ФРАГМЕНТ СТРАНИЦЫ:
┌──

Вскоре после ее окончания (мне еще не исполнилось двадцати лет) я отправился в Бирму и поступил в Индийскую имперскую полицию. Это была военизированная полиция, род жандармерии, наподобие испанской Guardia Civil или Garde Mobile во Франции. Я прослужил в ней пять лет. Служба мне не нравилась, и я возненавидел империализм, хотя в то время националистические настроения в Бирме не очень ощущались, и отношения между англичанами и бирманцами были не особенно плохими. В 1927 году, во время отпуска в Англии, я подал в отставку и решил стать писателем. Стал писать, но поначалу без особого успеха. В 1928–1929 годах я жил в Париже, писал рассказы и романы, которые никто не хотел печатать (потом я все их уничтожил). В последующие годы я едва сводил концы с концами и несколько раз голодал. Зарабатывать на жизнь своими писаниями я стал лишь с 1934 года. А до тех пор иногда месяцами жил среди бедной и полукриминальной публики, которая обитает в худших частях бедных районов или промышляет на улицах воровством и попрошайничеством. В то время я общался с ними вынужденно, из-за недостатка денег, но позже их образ жизни очень заинтересовал меня сам по себе. Много месяцев я провел за изучением (на этот раз систематическим) условий жизни шахтеров на севере Англии. До 1930 года я не считал себя социалистом. У меня не было четко определенных политических взглядов. Я стал склоняться к социализму скорее из отвращения к тому, как угнетают и игнорируют беднейшую часть промышленных рабочих, чем из теоретического восхищения плановым обществом.
В 1936 году я женился. Чуть ли не в ту же неделю началась гражданская война в Испании. Мы с женой оба хотели поехать в Испанию и воевать на стороне испанского правительства. Через шесть месяцев, как только я закончил книгу, мы туда отправились. В Испании на Арагонском фронте я провел почти полгода – пока фашистский снайпер в Уэске не прострелил мне горло.
На ранних этапах войны иностранцы, в общем, не знали о внутренних конфликтах между разными политическими партиями, поддерживающими правительство. Благодаря ряду случайностей я вступил не в Интернациональную бригаду, как большинство иностранцев, а в ополчение POUM – то есть испанских троцкистов.

└──

Сохранённые строки:
┌──

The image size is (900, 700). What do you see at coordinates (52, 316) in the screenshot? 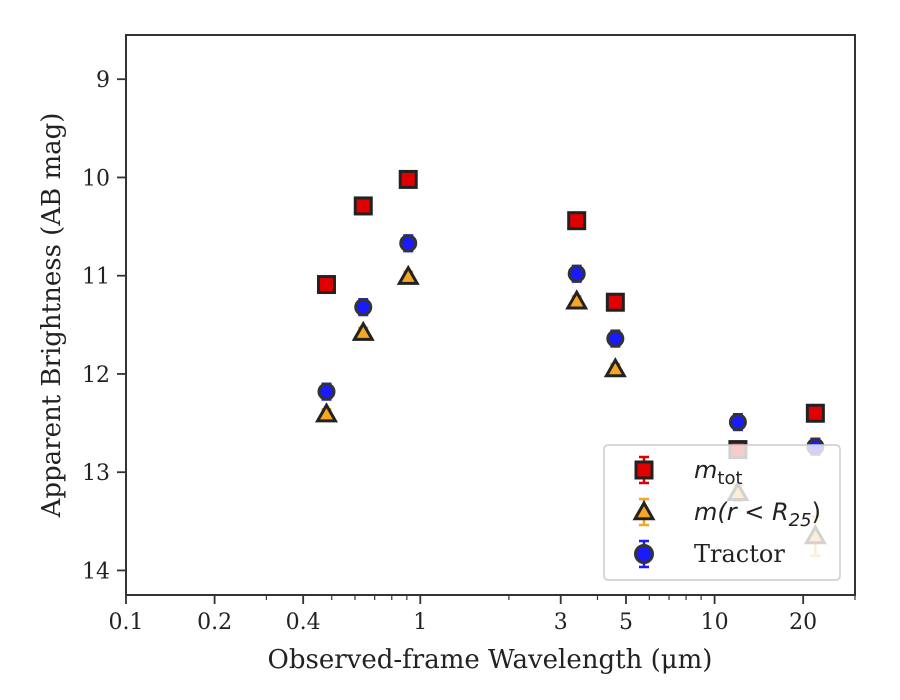
I see `y-axis-title: Apparent Brightness (AB mag)` at bounding box center [52, 316].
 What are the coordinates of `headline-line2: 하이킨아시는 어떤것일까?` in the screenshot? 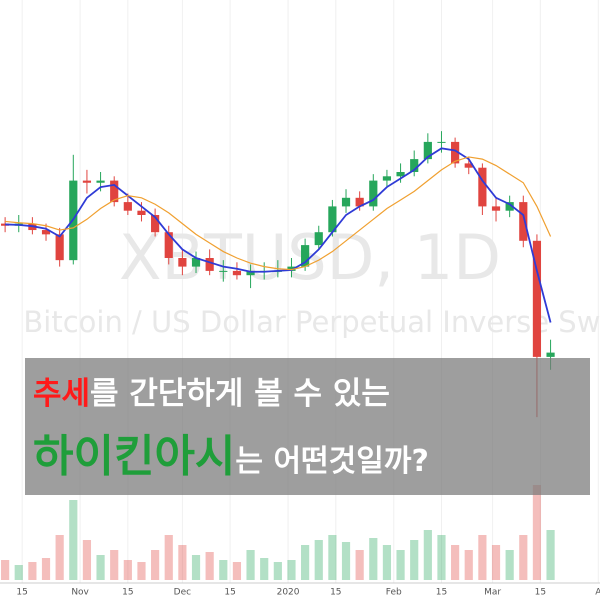 It's located at (231, 452).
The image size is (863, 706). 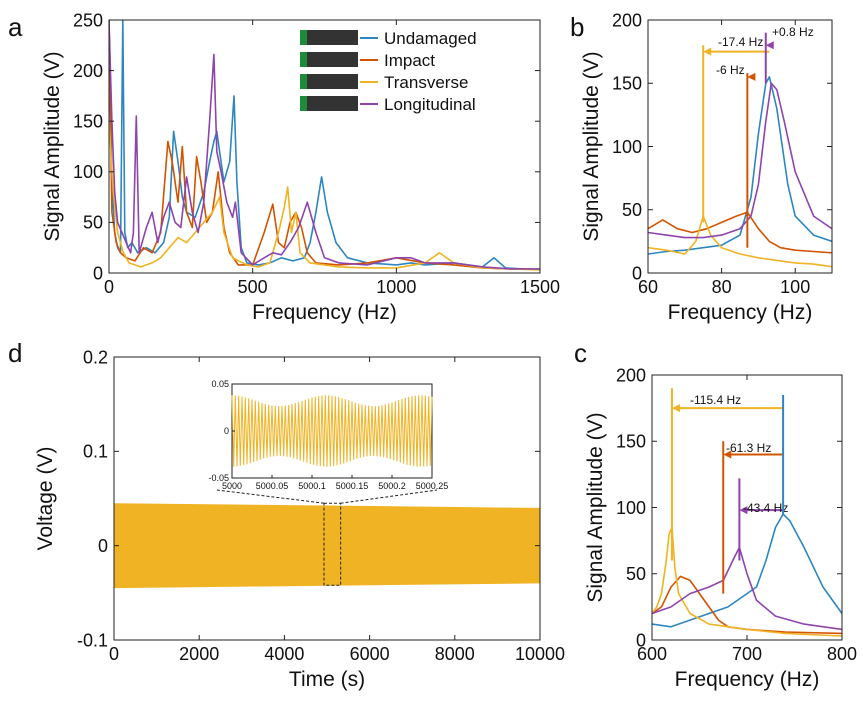 What do you see at coordinates (631, 508) in the screenshot?
I see `panel-c-ytick-label-2: 100` at bounding box center [631, 508].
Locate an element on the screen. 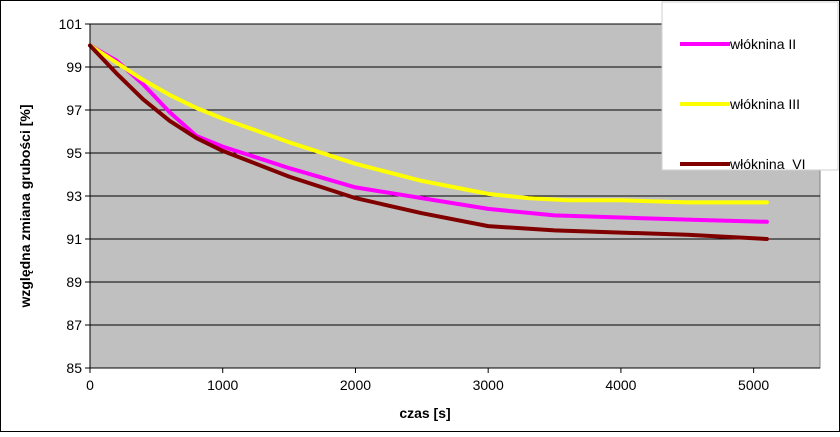  y-tick-label: 87 is located at coordinates (74, 325).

└──

Пожалуйста, перепишите слово в слово часть фрагмента страницы от слов «На ранних этапах» до слов «есть испанских троцкистов.» включительно. Опирайтесь только на фрагмент страницы.

ОТВЕТ:
На ранних этапах войны иностранцы, в общем, не знали о внутренних конфликтах между разными политическими партиями, поддерживающими правительство. Благодаря ряду случайностей я вступил не в Интернациональную бригаду, как большинство иностранцев, а в ополчение POUM – то есть испанских троцкистов.